Alfred was recovering. He was still sick, but he saw God’s favour in his son’s recovery and it never occurred to him that it had been pagan magic that caused the recovery. Even Ælswith was generous and, when I asked her for the loan of her silver fox-fur cloak and what few jewels she possessed, she yielded them without fuss. The fur cloak was dirty, but Eanflæd brushed and combed it.
There were over twenty men on our island now, probably enough to capture Æthelingæg from its sullen headman, but Alfred did not want the marshmen killed. They were his subjects, he said, and if the Danes attacked they might yet fight for us, which meant the large island and its village must be taken by trickery and so, a week after Edward’s rebirth, I took Leofric and Iseult south to Haswold’s settlement. Iseult was dressed in the silver fur and had a silver chain in her hair and a great garnet brooch at her breast. I had brushed her hair till it shone and in that winter’s gloom she looked like a princess come from the bright sky.

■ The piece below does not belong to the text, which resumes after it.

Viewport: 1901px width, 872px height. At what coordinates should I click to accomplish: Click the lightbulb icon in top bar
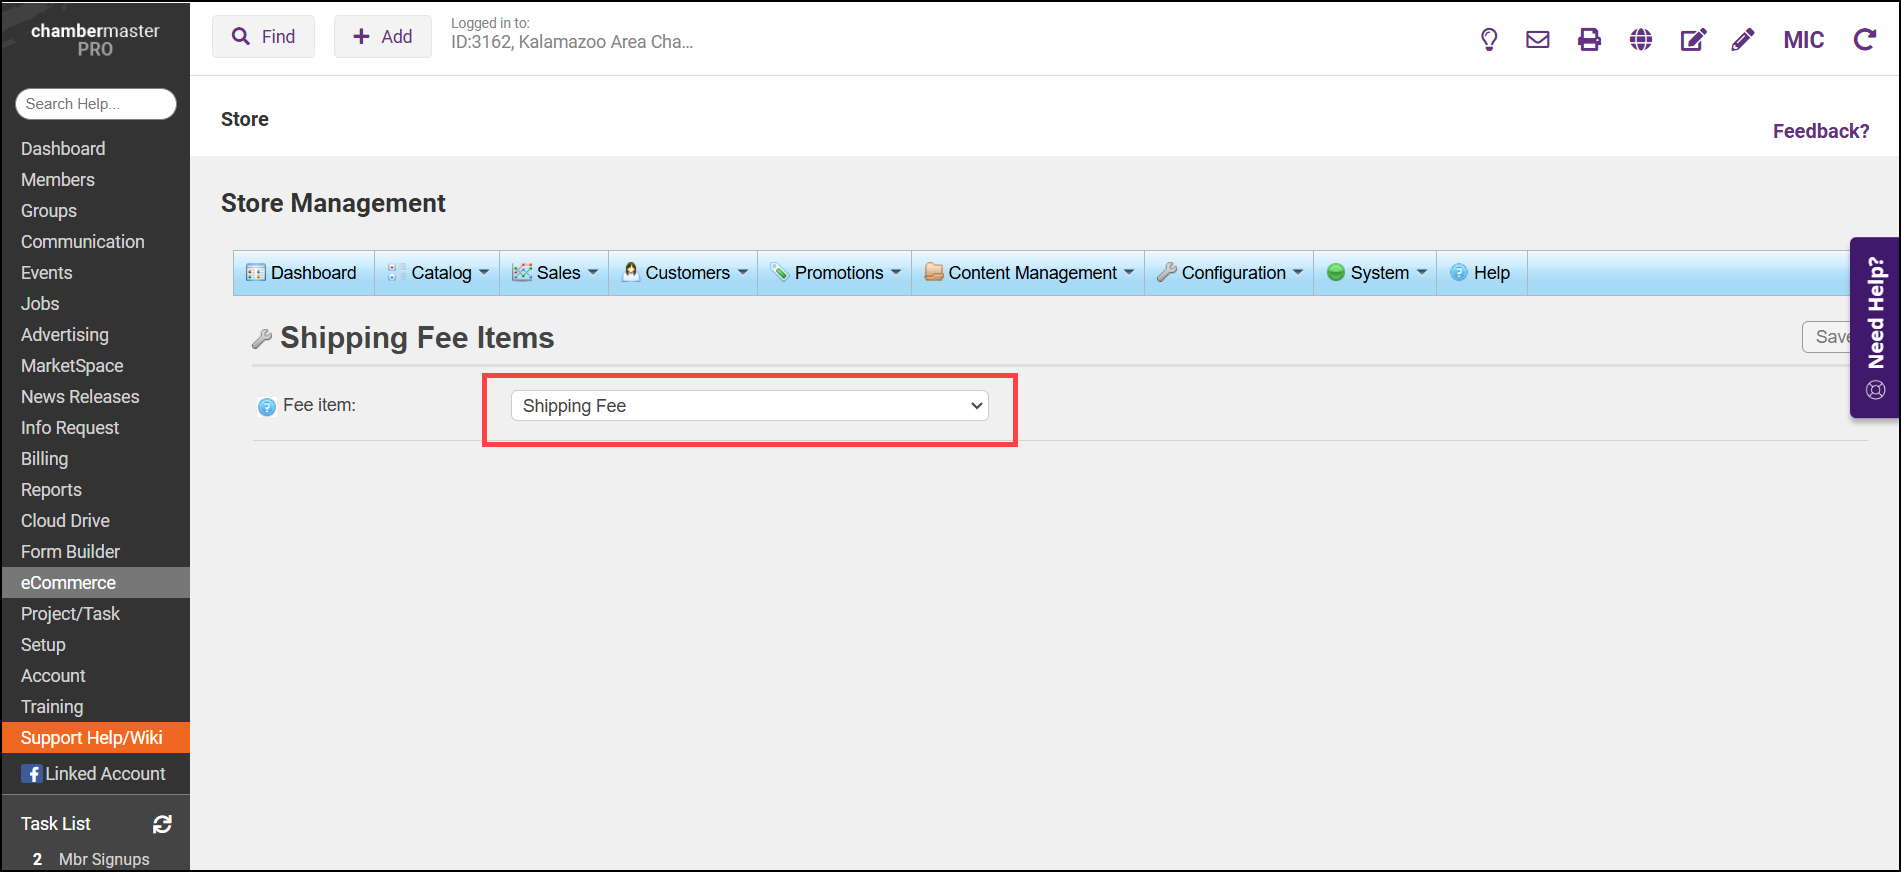(x=1488, y=40)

Leofric and I, dressed in mail and helmets, did nothing except walk around Æthelingæg, but after a while a man came from Haswold and said the chieftain wished to talk with us. I think Haswold expected us to go to his stinking hut, but I demanded he come to us instead. He could have taken from us whatever he wanted, of course, for there were only the three of us and he had his men, including Eofer the archer, but Haswold had at last understood that dire things were happening in the world beyond the swamp and that those events could pierce even his watery fastness, and so he chose to talk. He came to us at the settlement’s northern gate which was nothing more than a sheep hurdle propped against decaying fish traps and there, as I expected, he gazed at Iseult as though he had never seen a woman before. His small cunning eyes flickered at me and back to her. ‘Who is she?’ he asked.

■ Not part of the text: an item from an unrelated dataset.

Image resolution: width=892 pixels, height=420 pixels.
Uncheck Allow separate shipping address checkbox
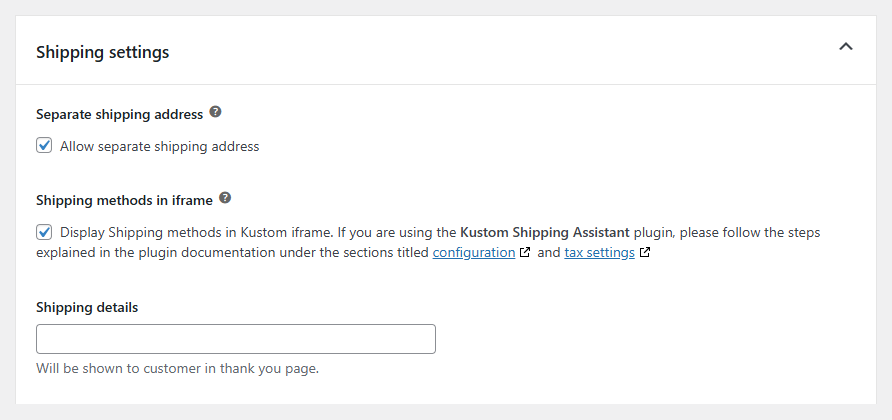click(x=44, y=146)
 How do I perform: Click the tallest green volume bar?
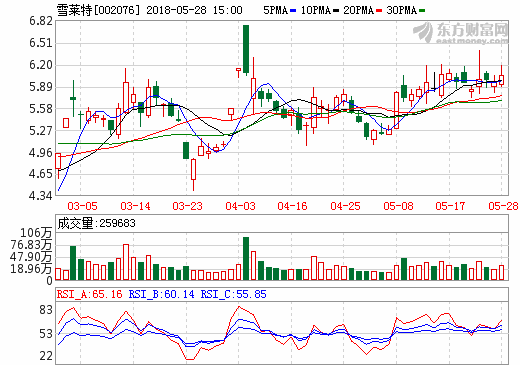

‘A companion,’ I said carelessly. I turned to look at the sudden steep hill across the river where I wanted the fort made.
‘Is she your wife?’ Haswold asked.
‘A companion,’ I said again. ‘I have a dozen like her,’ I added.
‘I will pay you for her,’ Haswold said. A score of men were behind him, but only Eofer was armed with anything more dangerous than an eel spear.
I turned Iseult to face him, then I stood behind her and put my hands over her shoulders and undid the big garnet brooch. She shivered slightly and I whispered that she was safe and, when the brooch pin slid out of the heavy hide, I pulled her fur cloak apart. I showed her nakedness to Haswold and he dribbled into his fish-scaled beard and his dirty fingers twitched in his foul otterskin furs, and then I closed the cloak and let Iseult fasten the brooch. ‘How much will you pay me?’ I asked him.
‘I can just take her,’ Haswold said, jerking his head at his men.
I smiled at that. ‘You could,’ I said, ‘but many of you will die before we die, and our ghosts will come back to kill your women and make your children scream. Have you not heard that we have a witch with us? You think your weapons can fight magic?’
None of them moved.
‘I have silver,’ Haswold said.
‘I don’t need silver,’ I said. ‘What I want is a bridge and a fort.’ I turned and pointed to the hill across the river. ‘What is that hill called?’
He shrugged. ‘The hill,’ he said, ‘just the hill.’
‘It must become a fort,’ I said, ‘and it must have walls of logs and a gate of logs and a tower so that men can see a long way down river. And then I want a bridge leading to the fort, a bridge strong enough to stop ships.’